§ **Problem**
Give back, unaltered, the lines from the one with "Where should I click to: Click" to the end of the material, omitting pictures.

§ **The data**
________

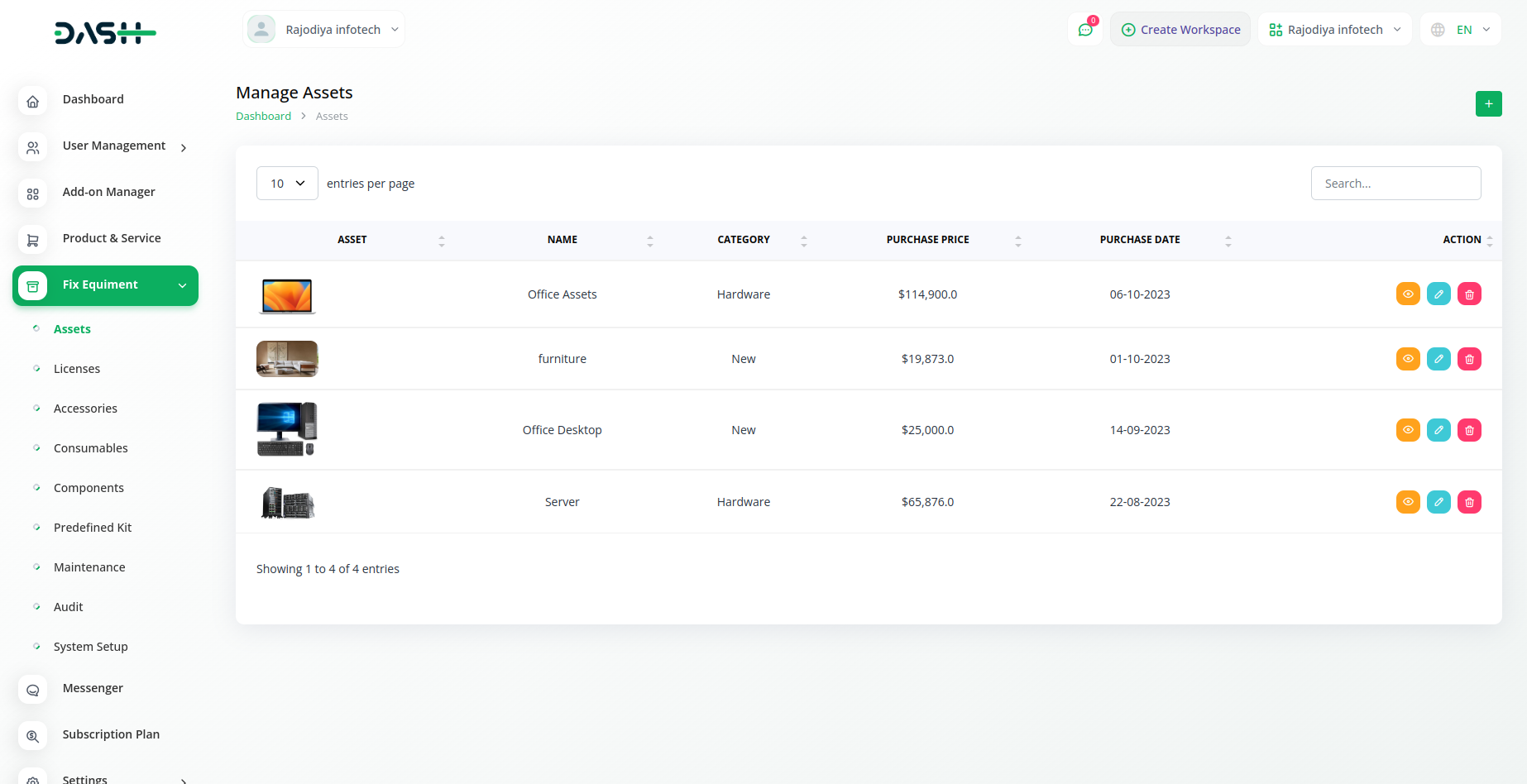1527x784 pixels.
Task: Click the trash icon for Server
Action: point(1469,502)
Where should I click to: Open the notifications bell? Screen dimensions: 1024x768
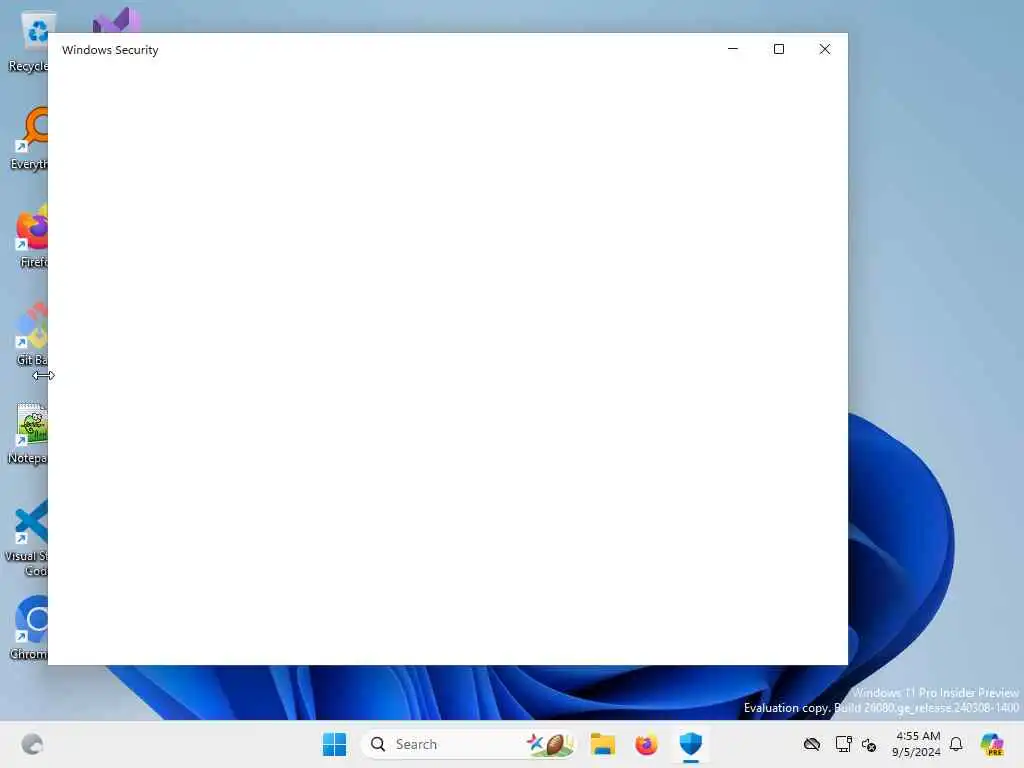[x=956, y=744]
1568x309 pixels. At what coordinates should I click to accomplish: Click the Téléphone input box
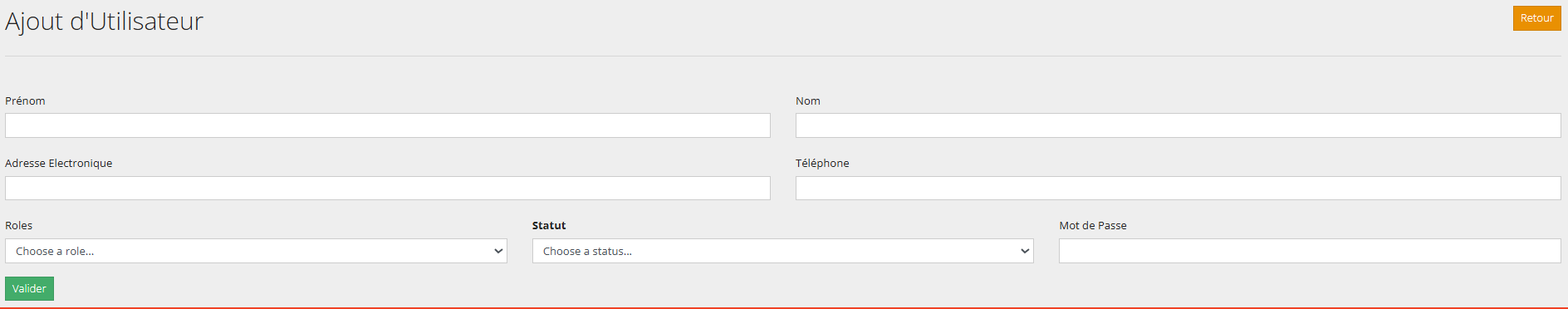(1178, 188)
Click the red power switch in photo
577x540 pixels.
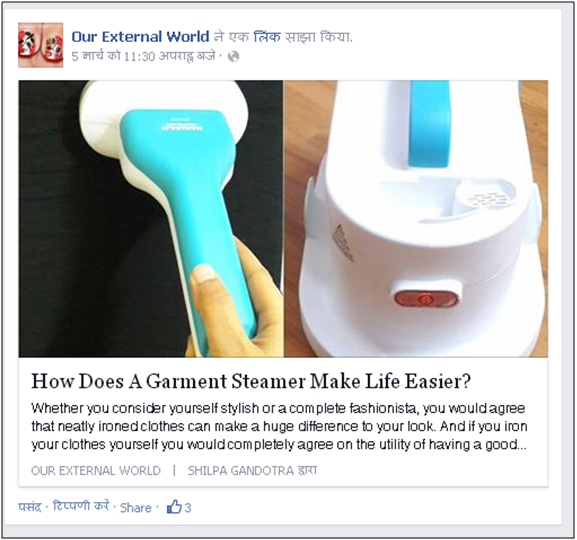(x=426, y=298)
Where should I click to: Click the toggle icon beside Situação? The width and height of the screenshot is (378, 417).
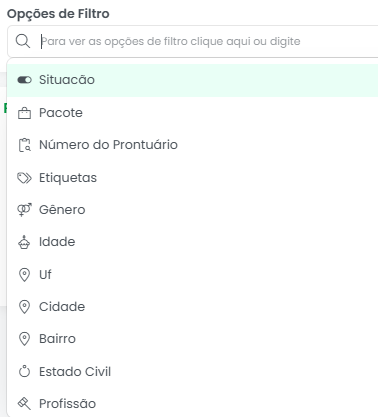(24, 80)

________

§ **Task response**
Where should I click to: Click the toggle icon beside Situação? The width and height of the screenshot is (378, 417).
(24, 80)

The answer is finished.